* [Linux Memory Hotness and Promotion] Notes from December 18, 2025
@ 2025-12-21 4:10 David Rientjes
0 siblings, 0 replies; only message in thread
From: David Rientjes @ 2025-12-21 4:10 UTC (permalink / raw)
To: Davidlohr Bueso, Fan Ni, Gregory Price, Jonathan Cameron,
Joshua Hahn, Raghavendra K T, Rao, Bharata Bhasker,
SeongJae Park, Wei Xu, Xuezheng Chu, Yiannis Nikolakopoulos,
Zi Yan
Cc: linux-mm
Hi everybody,
Here are the notes from the last Linux Memory Hotness and Promotion call
that happened on Thursday, December 18. Thanks to everybody who was
involved!
These notes are intended to bring people up to speed who could not attend
the call as well as keep the conversation going in between meetings.
----->o-----
Raghu provided an update on his progress; he was trying to fit klruscand
into his current approach but some redesign would be necessary; since
there is already one approach working, klruscand + pghot, he will be going
slow on this. He was planning on posting the latest set of patches for
the record so that it would be possible to revisit later, mainly focused
on Jonathan's feedback and new optimizations.
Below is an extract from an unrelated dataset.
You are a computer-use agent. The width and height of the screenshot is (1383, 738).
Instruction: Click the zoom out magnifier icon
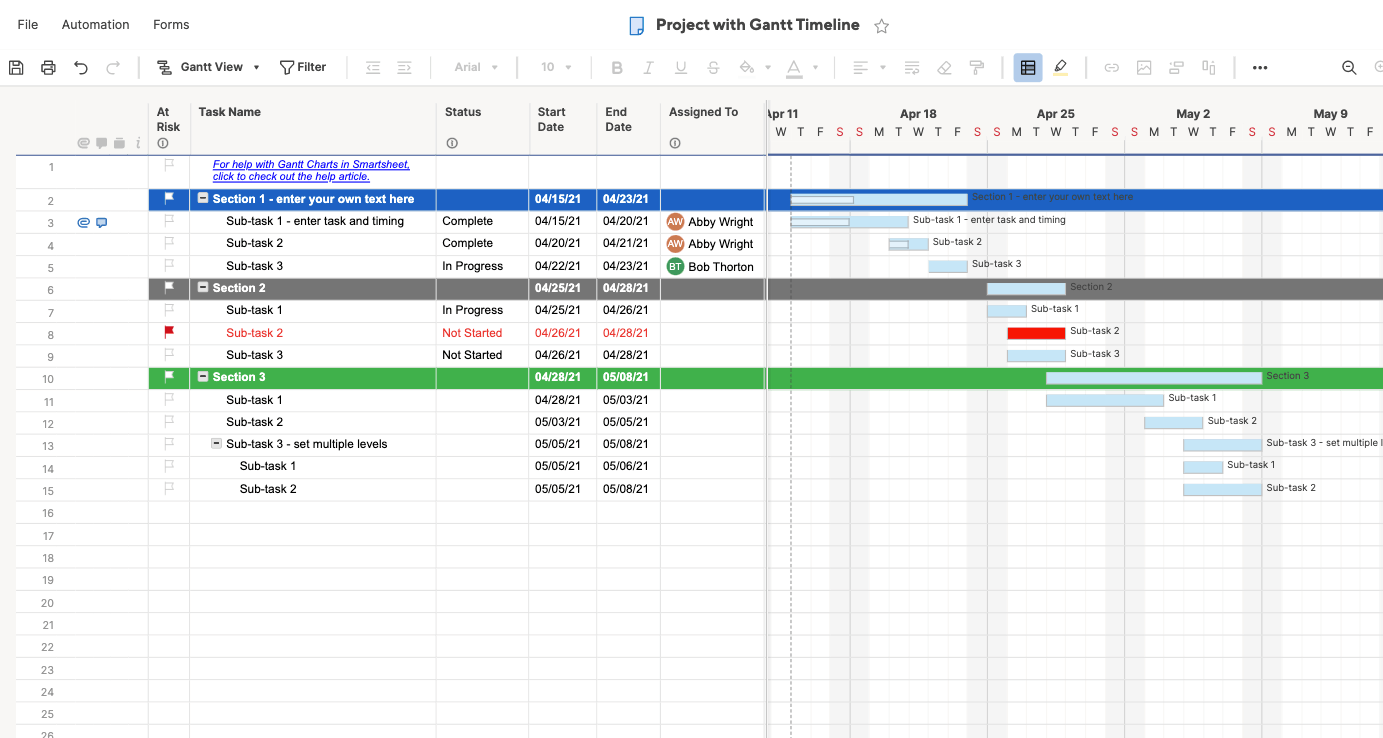[x=1349, y=68]
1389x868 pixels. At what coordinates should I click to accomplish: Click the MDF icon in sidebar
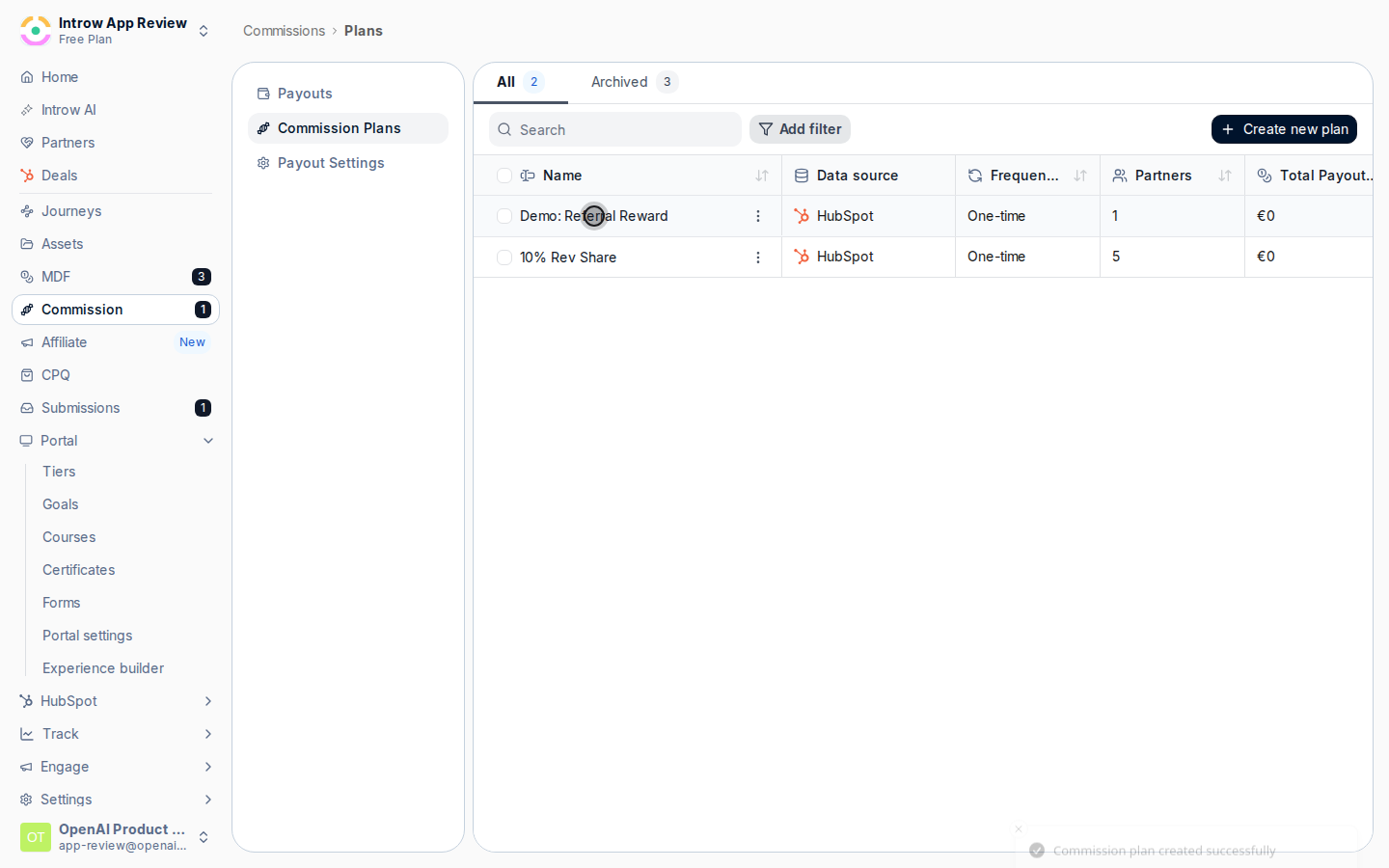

This was likely to be
posted by the end of the year. Mainline would continue with klruscand
with pghot.
Raghu had a question for klruscand, however: for the latest cleanup and
MGLRU LRU changes proposed on the mailing list, will this affect anything?
Wei said this would not affect klruscand since the core of MGLRU is the
LRU of the page which is unaffected by those proposed changes.
----->o-----
We moved into discussing memory overheads for storing page hotness
especially since this would be coming from super expensive top tier
memory; we felt this was likely best to align so that we could determine
the minimal viable upstream opportunity for a landing. Gregory has a
short discussion about this at LPC and the current proposal was around 64
bits per tracked page and this would be limited to the CXL memory tier so
the shorthand would be 2GB of overhead per 1TB of memory tracked. He was
interested in seeing how this would generalize to supporting N tiers which
would be a minimal viable upstream requirement (HBM, DRAM, CXL tier).
Jonathan suggested that HBM had nothing to do with hotness but was rather
focused only on bandwidth. The consensus of the group was that we still
need to be able to support N tiers.
I asked about how this overlaps with NUMAB, there as been a lot of
discussion about NUMAB=2 in this series of meetings but it's likely
worthwile also to consider NUMAB=1. Raghu suggested we could update the
VMAs for DRAM tier in that case and only track the hotness of memory for
that VMA. I said that would still be operating on the sliding window.
We aligned that any upstream landed support must be extensible for
additional memory tiers in the future. Jonathan generalized this by
saying that we need to be able to turn the support off with no overhead.
I said this would be required for virtualizing the lower memory tiers into
the guest where you may not care to track the hotness for optimal page
placement.
I suggested that 2GB per 1TB of tracked memory sounded fine but it likely
also the ceiling. Gregory said that colleagues were surprised by the
amount of overhead and so we should discuss this on the mailing list.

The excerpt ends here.